## Exercise prompt
Within the records, find every line that includes the word "computer" and copy it.

## Records shown
_ _ _ _ _

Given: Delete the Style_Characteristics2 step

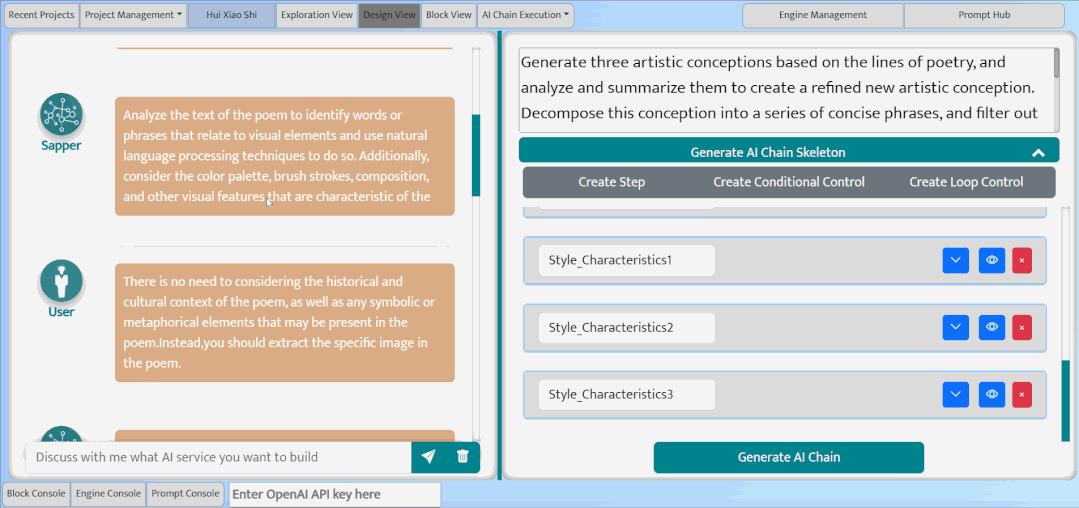Looking at the screenshot, I should coord(1022,328).
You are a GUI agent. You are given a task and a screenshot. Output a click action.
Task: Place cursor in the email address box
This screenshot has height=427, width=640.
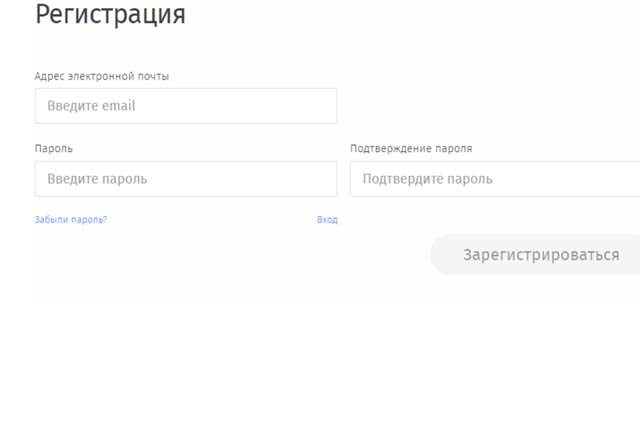tap(186, 106)
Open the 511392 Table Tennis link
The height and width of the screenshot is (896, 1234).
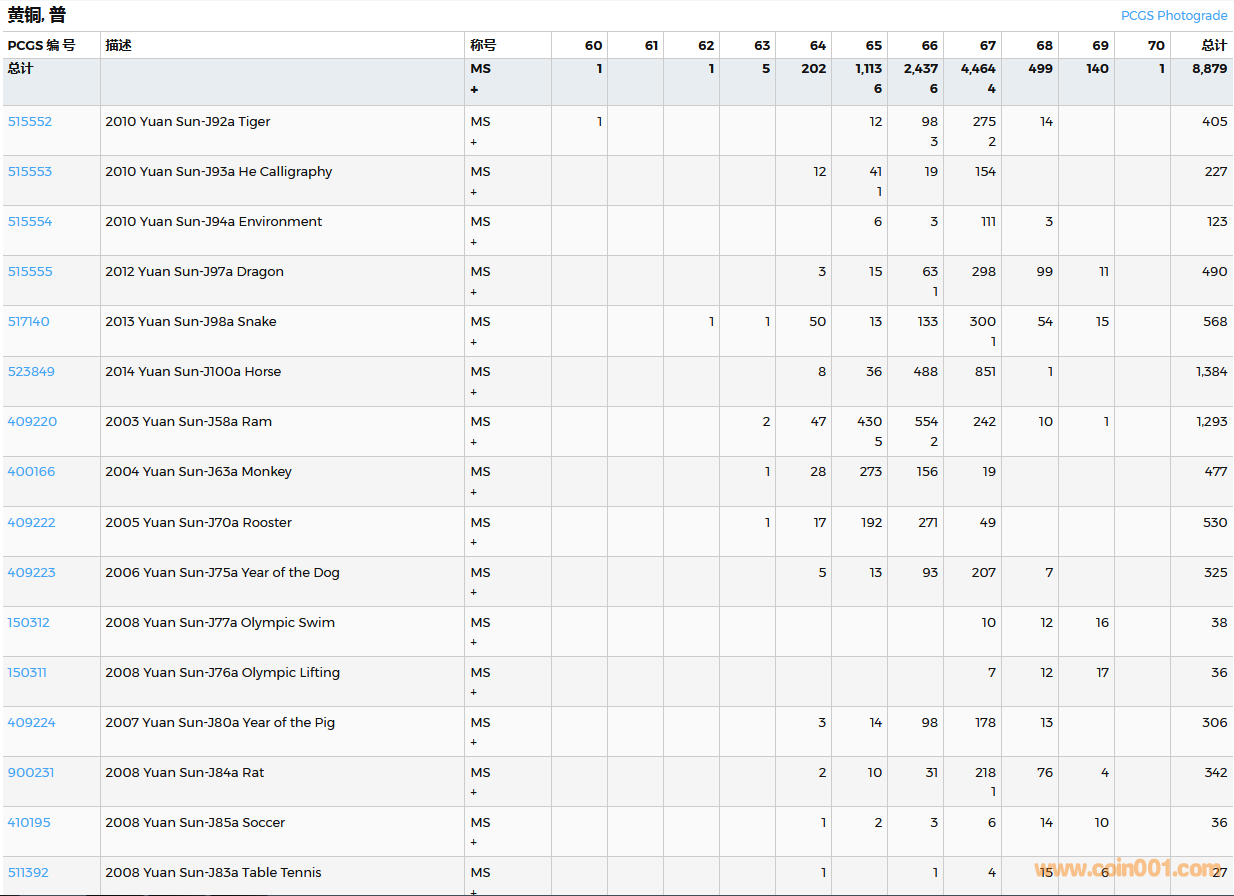pyautogui.click(x=28, y=873)
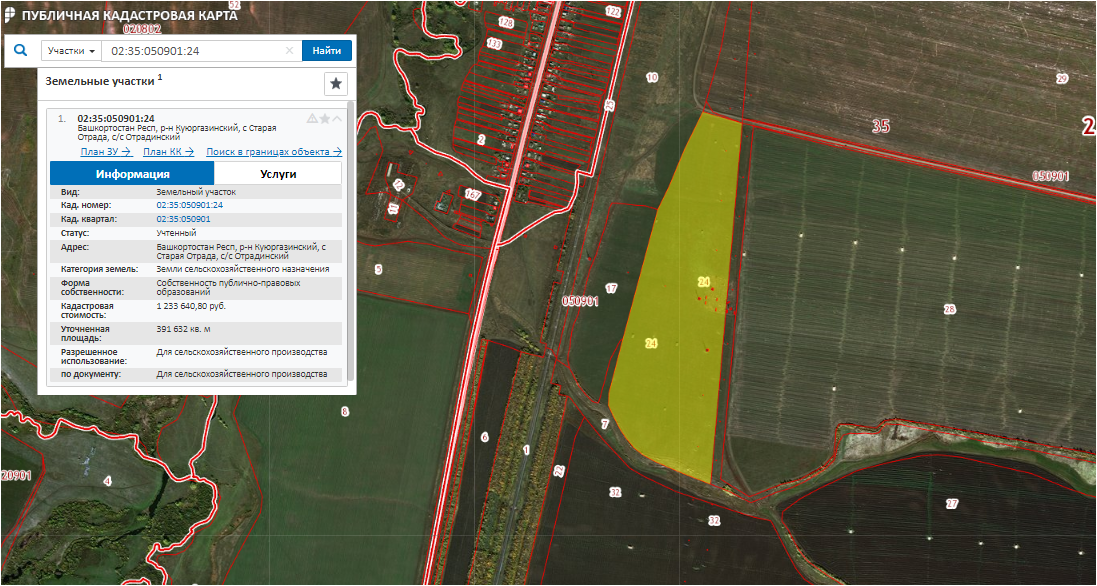Open the План ЗУ link

pyautogui.click(x=106, y=152)
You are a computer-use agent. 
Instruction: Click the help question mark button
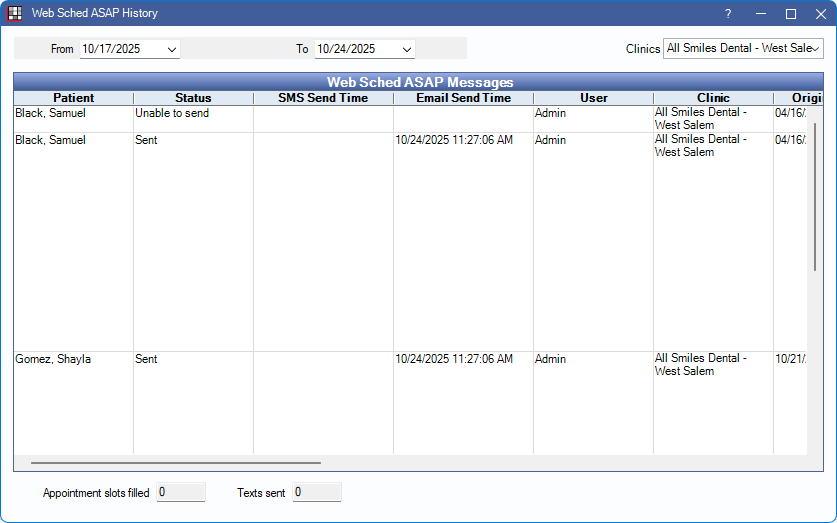pos(728,14)
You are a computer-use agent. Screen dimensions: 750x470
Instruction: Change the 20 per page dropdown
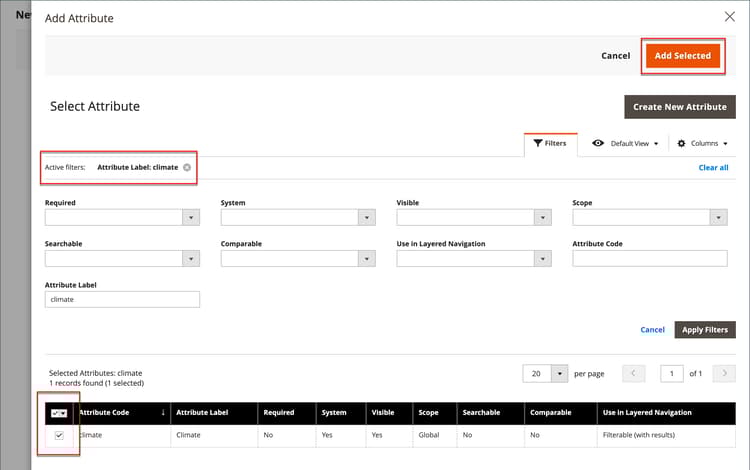[560, 373]
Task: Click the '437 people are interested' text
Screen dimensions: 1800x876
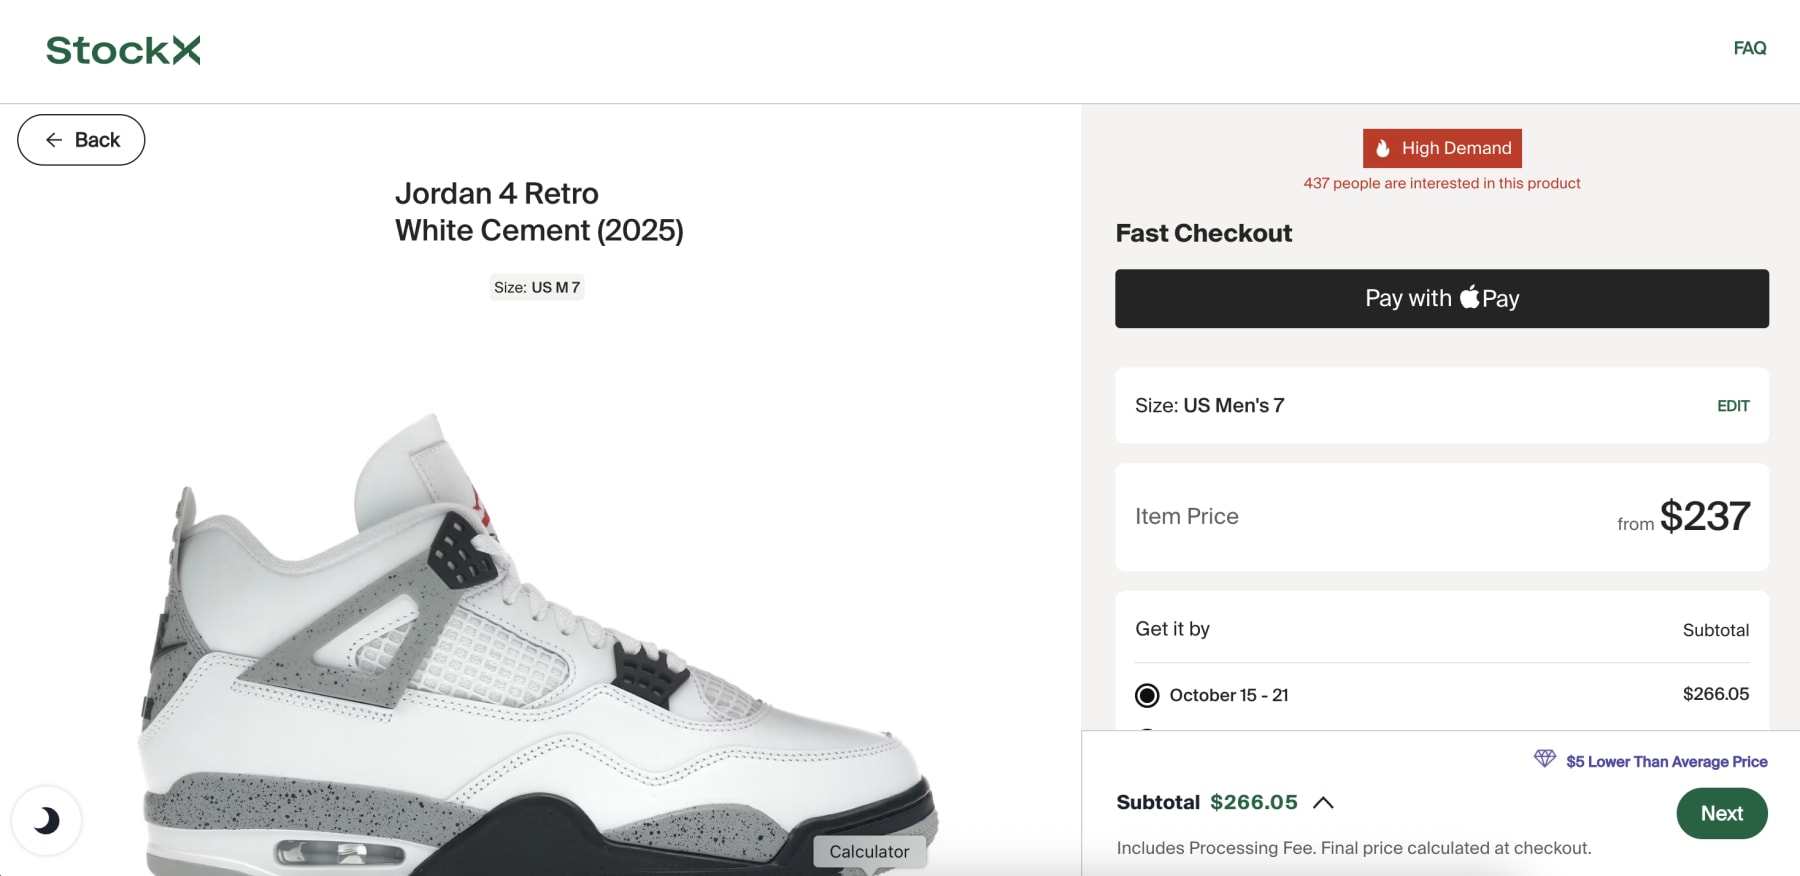Action: (1441, 183)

_ _ _ _ _

## Reply to the task
You are a computer-use agent. 
You are a computer-use agent. Screen dimensions: 750x470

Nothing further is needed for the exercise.